Descending Probability Density Function

Solution & Explanation

To address the problem, we need to demonstrate that if the probability density function (pdf) $f_X(x)$ of a continuous random variable $X$ is descending, then its median $m$ is greater than or equal to its mean $\mu$.

Understanding the Problem

1. Definitions:
   • Probability Density Function (pdf): A function $f_X(x)$ that describes the likelihood of $X$ taking on a particular value.
   • Mean ($\mu$): The expected value of $X$, calculated as $\int_{-\infty}^{\infty} x f_X(x) \, dx$.
   • Median ($m$): The value of $X$ for which the cumulative distribution function (CDF) $F_X(m) = 0.5$.
2. Assumption:
   • The pdf $f_X(x)$ is a descending function, meaning $f_X'(x) < 0$ for all $x$ in the support of $X$.

Explanation

1. Characteristics of a Descending pdf

• A descending pdf implies that as $x$ increases, $f_X(x)$ decreases.
• This typically results in a distribution that is right-skewed, with a longer tail on the right side.
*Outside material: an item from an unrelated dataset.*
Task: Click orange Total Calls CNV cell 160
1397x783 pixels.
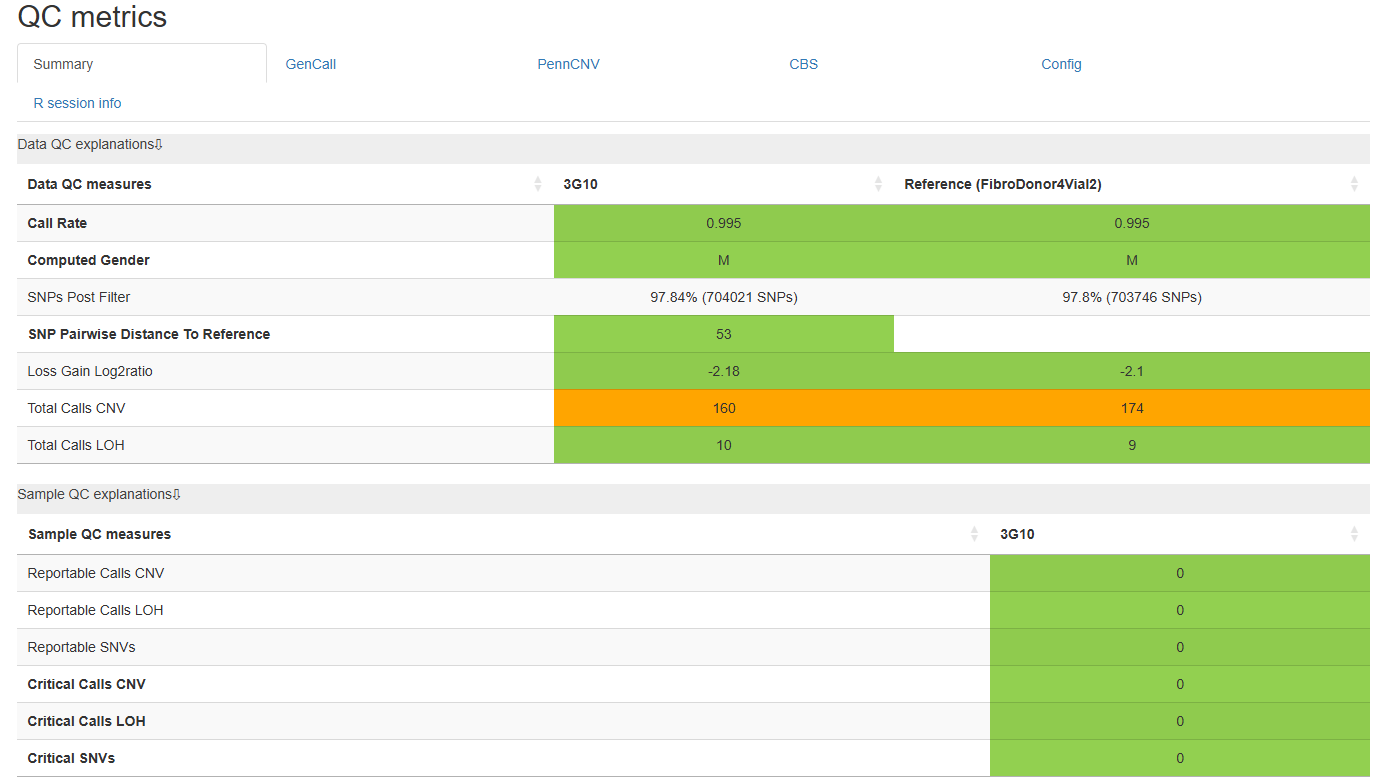Action: [x=724, y=408]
2. Mean vs. Median in Right-Skewed Distributions

• In a right-skewed distribution, the mean is influenced by the longer tail, pulling it towards larger values.
• The median is less sensitive to the tail and remains closer to the "center" of the data.

3. Mathematical Justification

• Concavity of the CDF: The CDF $F_X(x)$ is concave if $f_X(x)$ is descending. This is because the second derivative $F_X''(x) = -f_X'(x) > 0$.

• Jensen's Inequality: For a concave function $g$, $g(E[X]) \leq E[g(X)]$. Applying this:

  $F_X(E[X]) \leq E[F_X(X)]$

  Since $F_X(X)$ is uniformly distributed between 0 and 1, $E[F_X(X)] = 0.5$.

• Interpretation: Since $F_X(E[X]) \leq 0.5$, the median $m$, which is defined by $F_X(m) = 0.5$, must be greater than or equal to the mean $\mu$.

4. Example: Exponential Distribution

• Consider the exponential distribution with $f(x) = \lambda e^{-\lambda x}$ for $x \geq 0$.
• The mean $\mu = 1/\lambda$ and the median $m = \ln(2)/\lambda$.
• Since $\ln(2) \approx 0.693$, and $\ln(2) < 1$, the mean is greater than the median, consistent with the right-skewed nature of the distribution.

Conclusion

The descending nature of $f_X(x)$ implies a right-skewed distribution, where the mean $\mu$ is typically greater than the median $m$. This is due to the influence of larger values in the tail on the mean, while the median remains more robust and central. Thus, for a strictly descending pdf, $m \geq \mu$ holds true.